Keuntungan Investasi Saham Beserta Resikonya

keuntungan investasi saham

PrimaDaily – Dalam saham ada kita kenal keuntungan dan resiko investasi saham. Saham adalah bentuk investasi kekinian yang juga banyak digeluti oleh orang-orang.

Bukan hanya pebisnis, masyarakat biasa juga bisa untuk ikut dalam dunia investasi saham. Bahkan kalangan mahasiswa sudah banyak yang menggeluti bisnis ini.

Bagi pemula, bermain saham mungkin cukup sulit. Anda sebaiknya memperhatikan atau meminta bantuan kepada orang yang sudah pernah beriventasi saham. Saham dapat didefenisikan sebagai tanda penyertaan modal seseorang/pihak lain (badan usaha) dalam suatu perusahaan.
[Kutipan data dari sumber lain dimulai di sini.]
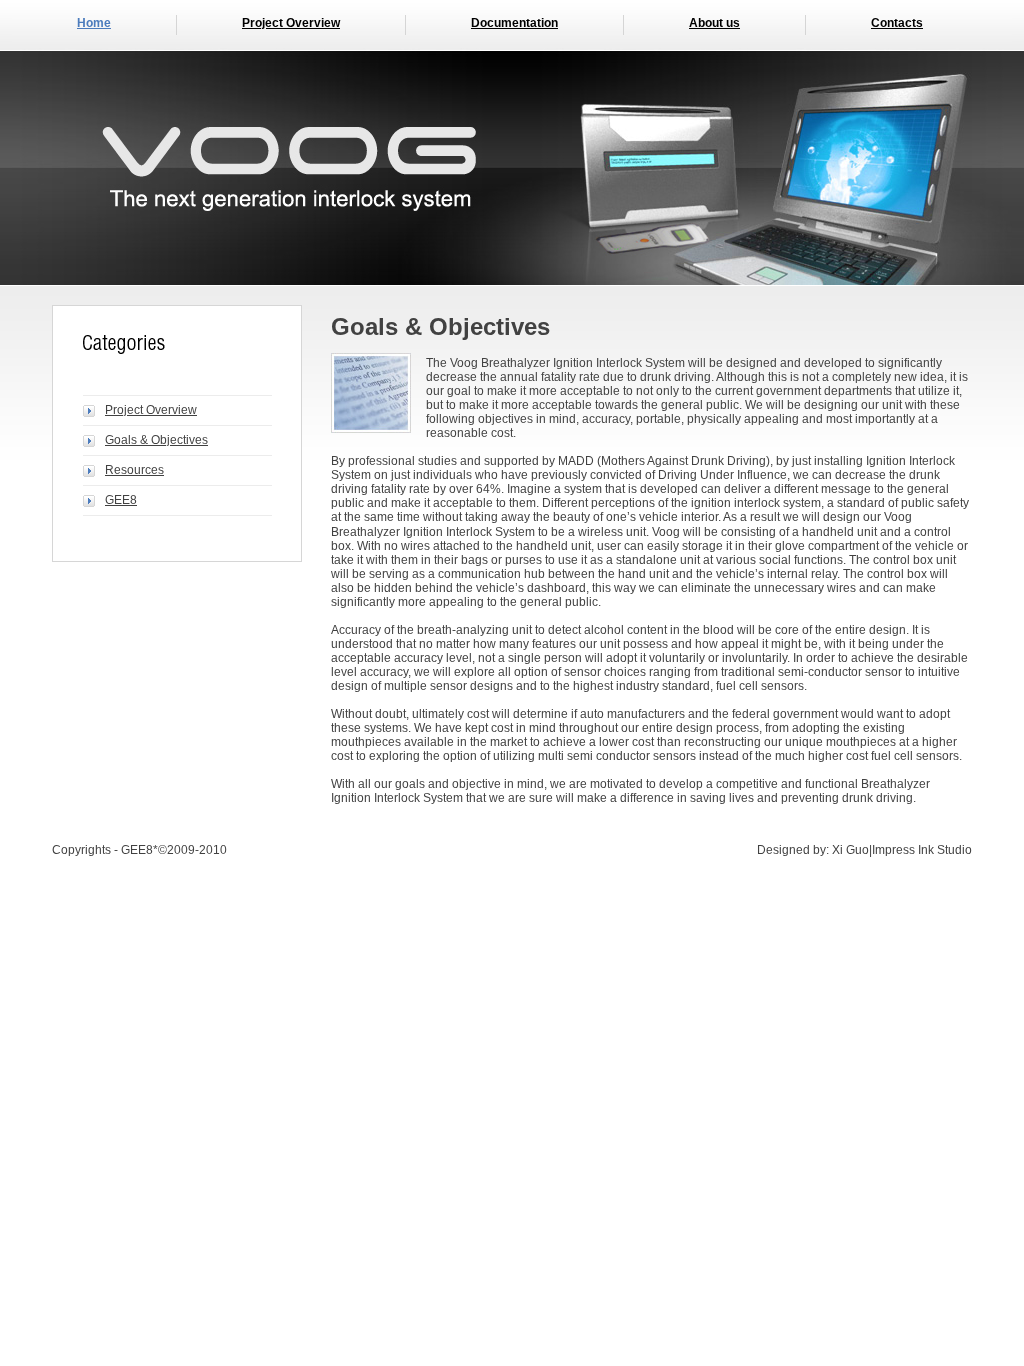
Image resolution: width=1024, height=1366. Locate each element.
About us (714, 23)
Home (94, 23)
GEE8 (121, 500)
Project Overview (291, 23)
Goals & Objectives (156, 440)
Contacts (897, 23)
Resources (134, 470)
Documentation (514, 23)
Keuntungan dan Resiko Saham

Keuntungan investasi saham yang bisa anda terima adalah:

  1. Anda akan memiliki hak ikut serta dalam Rapat Umum Pemegang Saham (RUPS) dan dapat diakui sebagai pemilik perusahaan
  2. Menerima hak deviden dari setiap saham yang dimiliki
  3. Modal investasi saham bisa dari nominal yang kecil dulu
  4. Mendapat capital gain, yaitu selisih dari harga beli dan harga jual
  5. Transaksinya cukup mudah yaitu bisa secara online
  6. Bisa dilakukan kapan saja dan dimana saja
  7. Transparan

Baca Juga : Cara Membangun Budaya Kerja Yang Baik

Resiko yang ditanggung:

  1. Jika perusahaan rugi, kita tidak akan mendapat deviden
  2. Perusahaan bangkrut
  3. Saham turun karena performa perusahaan kurang bagus atau bahkan reputasinya sudah tidak baik lagi
  4. Resiko suku bunga
  5. Inflasi
  6. Penurunan nilai tukar mata uang asing (valuta asing)
  7. Perpolitikan negara

Lihat Artikel Lainnya : Dampak Buruk Minum Kopi, Jika Kebanyakan!

Saat kita sudah mengenal keuntungan dan resiko-resiko yang akan kita dapatkan dalam investasi saham, maka pilihlah saham yang berkualitas. Anda dapat melihat jenis-jenis perusahaannya di situs bursa efek Indonesia. Langkah pertama adalah cari tahu seberapa besar emiten itu. Setelah itu lihatlah tren pendapatan dan net income selama dua tahun terakhir. Apakah pertumbuhan perusahaan tersebut konsisten atau tidak.

Ketika anda mendapatkan bagaimana gambaran kondisi perusahaan tersebut dengan para pesaingnya, anda bisa mengukur pangsa pasar dari produk-produk yang dihasilkan. Pastikan bahwa perusahaan yang anda pilih untuk berinvestasi saham masih dijalankan oleh pemiliknya.